I did some digging and it appears scikit-learn uses a numpy random state instance while cuML uses a cupy random state instance by default with an option of using a numpy random state instance. https://scikit-learn.org/stable/glossary.html#term-random_state https://docs.rapids.ai/api/cuml/stable/api/#preprocessing-metrics-and-utilities
I have not had a chance to test the numpy random state instance on cuML yet. I'm still trying to figure out to invoke the optional numpy random state instance in cuML. Is it just calling numpy.random.RandomState
in the cuML as follows: random_state = numpy.random.RandomState
?
If it is the random_state causing the discrepancy perhaps something like train_test_split(X, y, test_size=0.1, random_state=42, random_state_environment={"cupy", "numpy"})
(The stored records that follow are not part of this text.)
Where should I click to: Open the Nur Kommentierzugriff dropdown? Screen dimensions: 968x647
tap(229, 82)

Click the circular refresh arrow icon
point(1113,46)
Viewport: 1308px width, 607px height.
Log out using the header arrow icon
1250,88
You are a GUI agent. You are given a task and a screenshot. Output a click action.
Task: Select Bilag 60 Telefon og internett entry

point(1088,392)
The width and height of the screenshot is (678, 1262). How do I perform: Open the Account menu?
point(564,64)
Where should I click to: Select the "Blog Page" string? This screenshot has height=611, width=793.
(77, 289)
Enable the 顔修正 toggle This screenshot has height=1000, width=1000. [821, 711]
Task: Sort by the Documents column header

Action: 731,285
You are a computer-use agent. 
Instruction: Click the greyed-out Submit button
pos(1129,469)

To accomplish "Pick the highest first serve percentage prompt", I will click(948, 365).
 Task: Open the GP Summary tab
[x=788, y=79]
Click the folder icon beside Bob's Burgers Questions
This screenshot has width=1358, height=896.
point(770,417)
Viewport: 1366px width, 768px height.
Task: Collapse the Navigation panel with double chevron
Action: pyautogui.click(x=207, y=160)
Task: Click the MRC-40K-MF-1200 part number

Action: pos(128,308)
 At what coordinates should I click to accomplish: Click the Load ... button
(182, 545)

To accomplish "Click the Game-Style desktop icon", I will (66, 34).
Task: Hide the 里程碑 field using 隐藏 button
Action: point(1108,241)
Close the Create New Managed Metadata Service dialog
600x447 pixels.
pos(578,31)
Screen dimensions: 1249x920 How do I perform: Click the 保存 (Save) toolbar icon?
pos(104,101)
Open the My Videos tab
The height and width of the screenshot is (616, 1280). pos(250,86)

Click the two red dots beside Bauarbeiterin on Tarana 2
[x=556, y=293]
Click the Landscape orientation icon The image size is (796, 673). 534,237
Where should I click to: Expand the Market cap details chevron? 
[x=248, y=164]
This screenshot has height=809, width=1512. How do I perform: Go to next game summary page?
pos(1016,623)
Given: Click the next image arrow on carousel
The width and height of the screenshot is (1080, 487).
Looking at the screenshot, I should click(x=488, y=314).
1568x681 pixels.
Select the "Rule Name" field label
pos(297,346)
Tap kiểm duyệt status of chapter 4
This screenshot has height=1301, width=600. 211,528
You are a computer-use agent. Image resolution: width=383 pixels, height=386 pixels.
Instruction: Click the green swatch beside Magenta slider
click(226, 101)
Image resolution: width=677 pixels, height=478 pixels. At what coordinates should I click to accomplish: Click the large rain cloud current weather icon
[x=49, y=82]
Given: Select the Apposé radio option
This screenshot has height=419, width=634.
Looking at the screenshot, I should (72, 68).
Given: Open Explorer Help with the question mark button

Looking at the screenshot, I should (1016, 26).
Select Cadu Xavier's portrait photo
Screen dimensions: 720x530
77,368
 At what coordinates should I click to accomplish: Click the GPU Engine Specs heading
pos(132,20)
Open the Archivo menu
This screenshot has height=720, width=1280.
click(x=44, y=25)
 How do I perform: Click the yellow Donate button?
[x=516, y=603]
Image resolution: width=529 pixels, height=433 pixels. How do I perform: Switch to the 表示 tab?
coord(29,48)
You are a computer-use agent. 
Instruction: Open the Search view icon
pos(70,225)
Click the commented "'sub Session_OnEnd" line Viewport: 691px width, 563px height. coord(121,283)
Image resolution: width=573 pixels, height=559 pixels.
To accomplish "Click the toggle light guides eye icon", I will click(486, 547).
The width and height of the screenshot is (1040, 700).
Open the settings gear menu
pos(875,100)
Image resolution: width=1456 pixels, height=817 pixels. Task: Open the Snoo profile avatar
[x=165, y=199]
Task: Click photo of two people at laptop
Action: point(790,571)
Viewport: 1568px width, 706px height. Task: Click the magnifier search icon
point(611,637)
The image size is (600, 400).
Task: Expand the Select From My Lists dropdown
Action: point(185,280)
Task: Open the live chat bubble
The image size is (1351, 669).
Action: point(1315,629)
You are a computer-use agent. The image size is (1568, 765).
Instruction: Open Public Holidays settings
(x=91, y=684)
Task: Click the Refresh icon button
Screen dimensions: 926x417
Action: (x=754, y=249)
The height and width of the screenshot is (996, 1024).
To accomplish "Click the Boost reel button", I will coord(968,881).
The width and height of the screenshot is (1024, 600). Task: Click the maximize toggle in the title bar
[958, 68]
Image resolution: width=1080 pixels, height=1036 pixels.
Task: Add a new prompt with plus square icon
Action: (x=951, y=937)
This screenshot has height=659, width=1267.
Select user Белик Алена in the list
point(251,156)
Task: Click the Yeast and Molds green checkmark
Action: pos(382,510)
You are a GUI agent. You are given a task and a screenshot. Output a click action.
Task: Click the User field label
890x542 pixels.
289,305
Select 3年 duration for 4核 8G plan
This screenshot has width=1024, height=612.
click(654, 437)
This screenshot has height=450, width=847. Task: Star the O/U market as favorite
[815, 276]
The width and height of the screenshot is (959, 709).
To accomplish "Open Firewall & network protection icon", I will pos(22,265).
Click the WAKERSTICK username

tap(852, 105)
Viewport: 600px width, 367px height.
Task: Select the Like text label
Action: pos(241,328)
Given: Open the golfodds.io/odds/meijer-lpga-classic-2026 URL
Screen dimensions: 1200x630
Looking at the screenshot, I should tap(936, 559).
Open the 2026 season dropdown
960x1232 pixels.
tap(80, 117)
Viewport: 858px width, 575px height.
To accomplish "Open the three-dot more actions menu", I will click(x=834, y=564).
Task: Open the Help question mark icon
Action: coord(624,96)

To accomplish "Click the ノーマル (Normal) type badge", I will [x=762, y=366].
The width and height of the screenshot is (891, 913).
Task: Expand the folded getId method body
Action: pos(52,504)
where one specifies where to pull the random state from. Also, maybe the default could be numpy so that the results would match up with someone running the same code on scikit-learn, with the option to be to choose cupy. I only suggest that because if the desire is for them to produce equivalent results out of the box with cuML offering a speedup, we recognize that scikit-learn cant always call a cupy random state on all devices so the cuML default could be a numpy random state for the sake of reproducible results.
Thanks for the issue @evanhowington, I had written a response and closed my tab before submitting :(.
The issue very likely is not coming from using the random state either from numpy or cupy. Haven't yet tested it myself, but given the difference in the parallel/CUDA code it might just be an inherent difference.